[Stored dataset items]
━━━━━━━━━━
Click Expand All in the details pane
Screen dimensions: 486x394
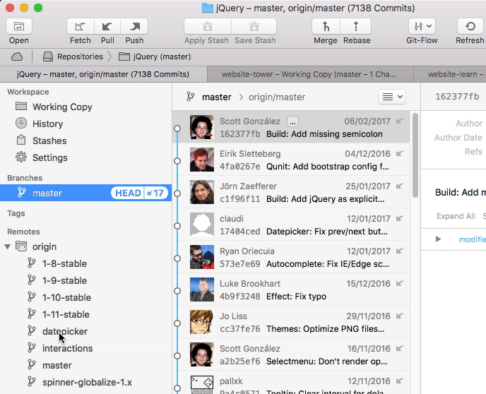[456, 216]
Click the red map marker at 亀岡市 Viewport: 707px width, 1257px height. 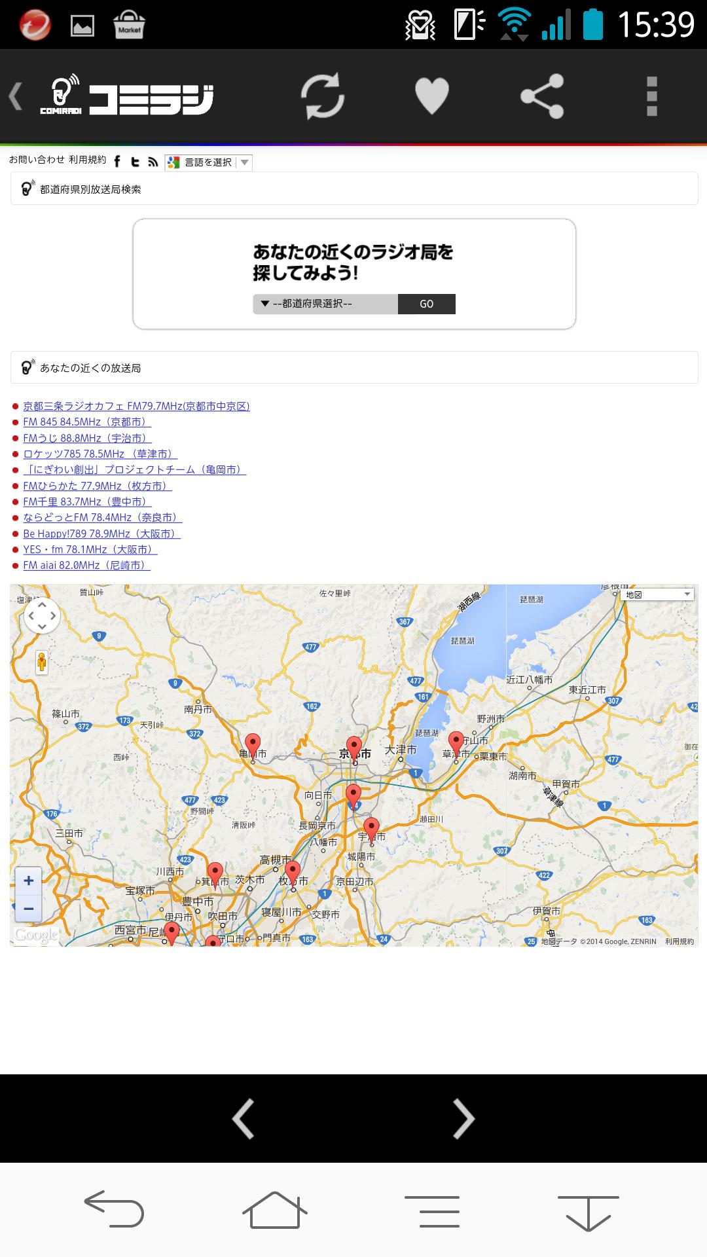click(252, 745)
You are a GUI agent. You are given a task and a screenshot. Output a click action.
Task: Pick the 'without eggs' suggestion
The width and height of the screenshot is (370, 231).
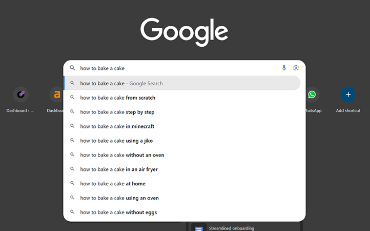click(x=119, y=212)
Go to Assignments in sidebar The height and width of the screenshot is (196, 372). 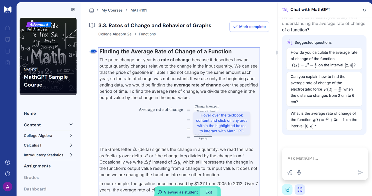[x=37, y=166]
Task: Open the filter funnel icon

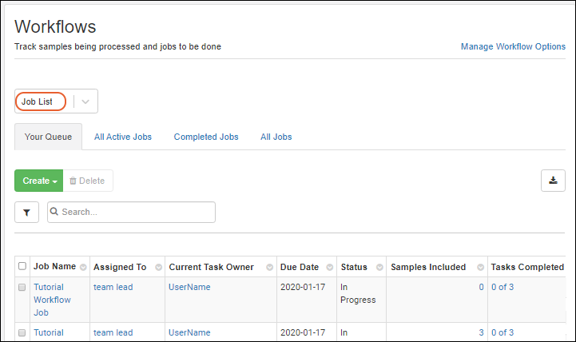Action: click(x=26, y=213)
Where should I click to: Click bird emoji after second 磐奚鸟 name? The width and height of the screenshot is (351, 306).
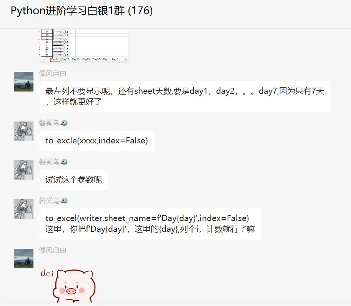point(64,161)
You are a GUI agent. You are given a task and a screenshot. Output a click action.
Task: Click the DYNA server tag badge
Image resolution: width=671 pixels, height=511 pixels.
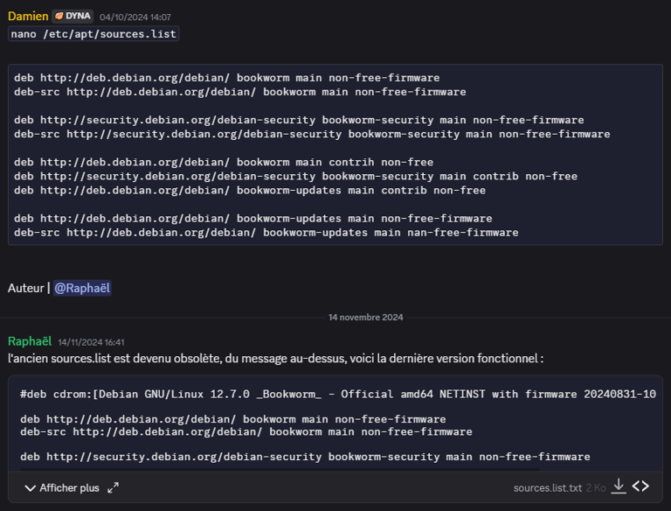click(x=73, y=16)
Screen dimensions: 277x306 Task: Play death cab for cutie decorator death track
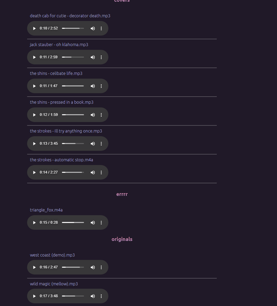tap(34, 28)
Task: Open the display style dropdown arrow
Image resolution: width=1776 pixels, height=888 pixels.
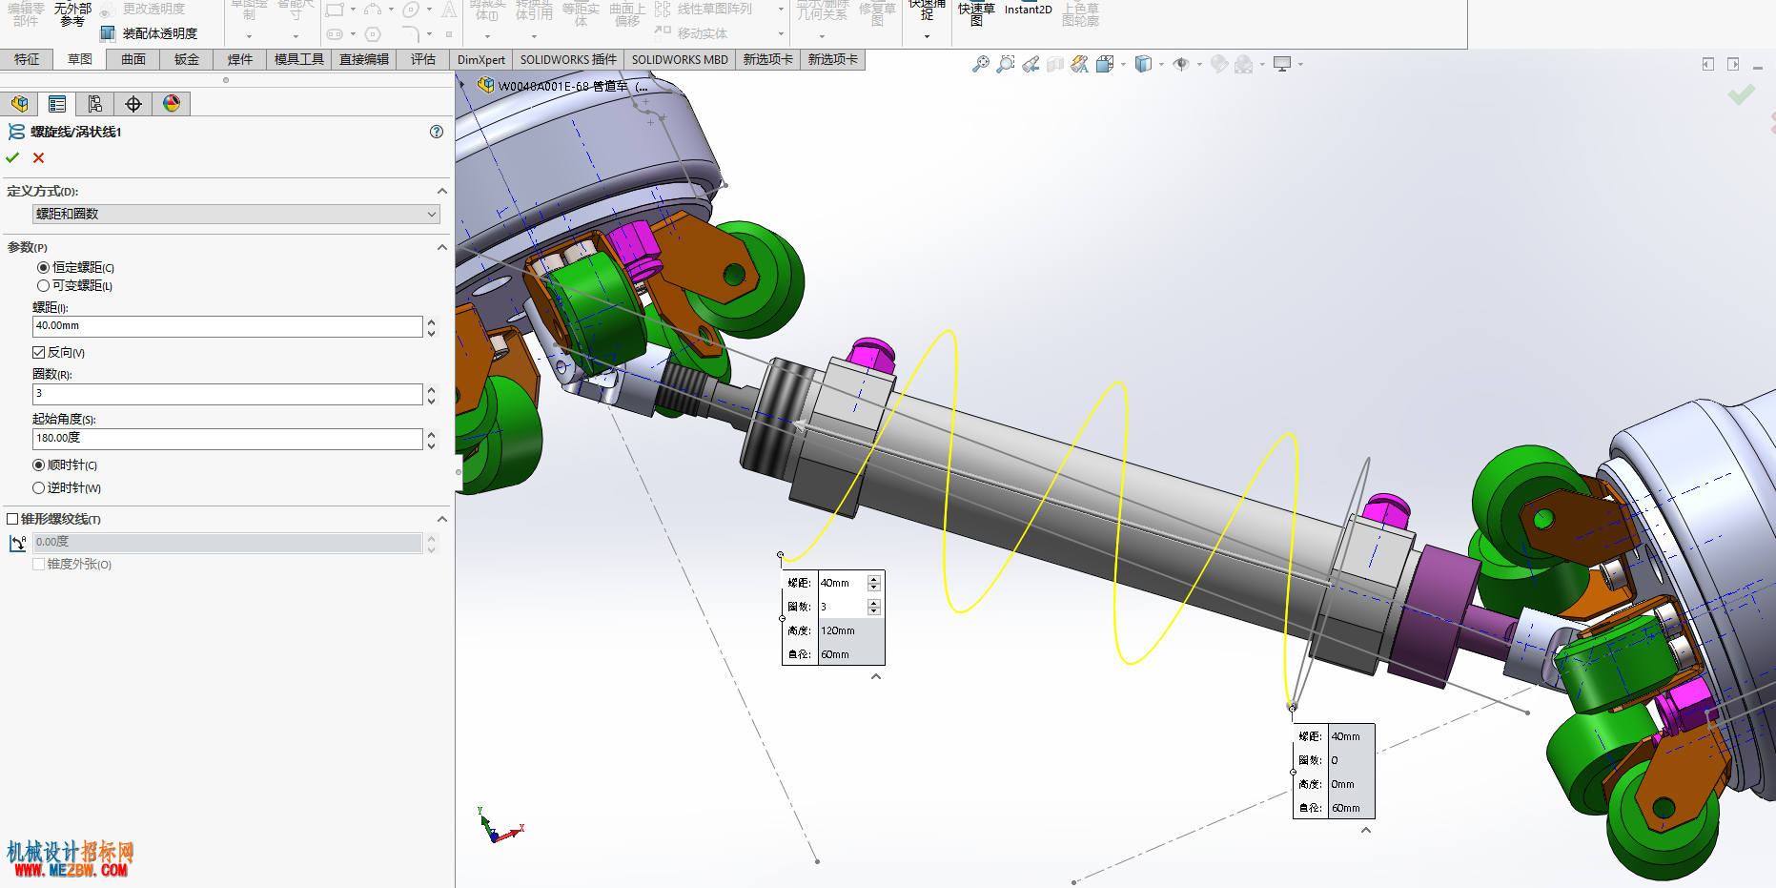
━━━━━━━━━━
Copy exactly the lines from the line containing "Image resolution: width=671" through the last line of the records, both included, and omit every picture.

Image resolution: width=671 pixels, height=511 pixels.
click(x=73, y=16)
Screen dimensions: 277x306 Task: Play death cab for cutie decorator death track
tap(34, 28)
Task: Open the display style dropdown arrow
Image resolution: width=1776 pixels, height=888 pixels.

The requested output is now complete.